To be eligible for the prizes, participants will have to release the code to their solutions under an open source license of their choice and agree for a post-competition presentation and interview. The submitted code must be reproducible and produce the same score as on the leaderboard. Winners shall, as a condition for receiving their prize, grant to the Organizer a perpetual, worldwide, non-exclusive, royalty-free, transferable, irrevocable license to use their Submission Materials (and any intellectual property relating thereto) for any purpose, including the right to reproduce, modify, prepare derivative works, publicly display, sublicense, and distribute them. The winning participants will have to provide a valid and unexpired ID card or passport which the organizer will use only for the purpose of verifying the individual's identity in case of travel reimbursement and for internal record keeping.

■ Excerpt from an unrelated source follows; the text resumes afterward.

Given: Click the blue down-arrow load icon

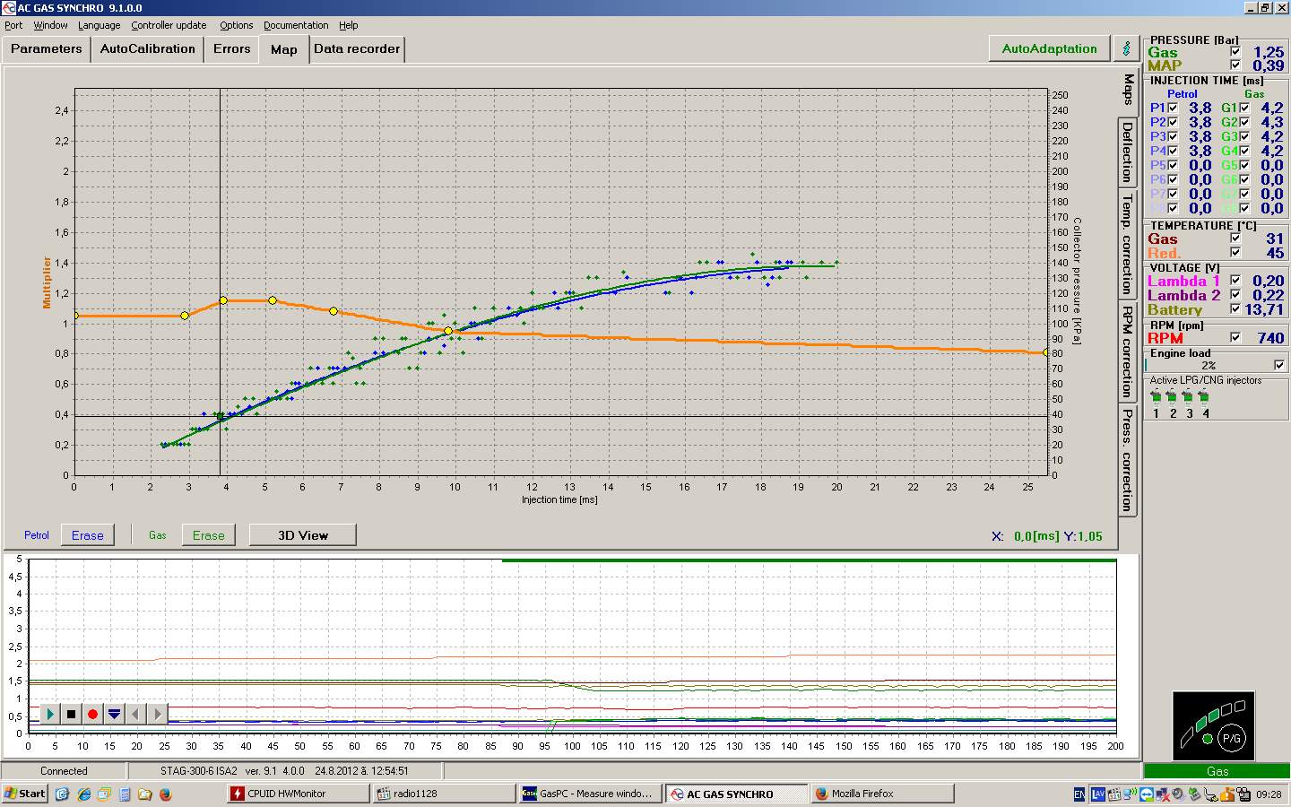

Any and all prize(s) is(are) non transferable. All taxes, fees, and expenses associated with participation in the Challenge or receipt and use of a prize are the sole responsibility of the Prize Winner(s). No substitution of prize or transfer/assignment of prize to others or request for the cash equivalent by winners is permitted. Acceptance of prize constitutes permission for the Organizers to use the winner’s name and entry for purposes of advertising and trade without further compensation unless prohibited by law.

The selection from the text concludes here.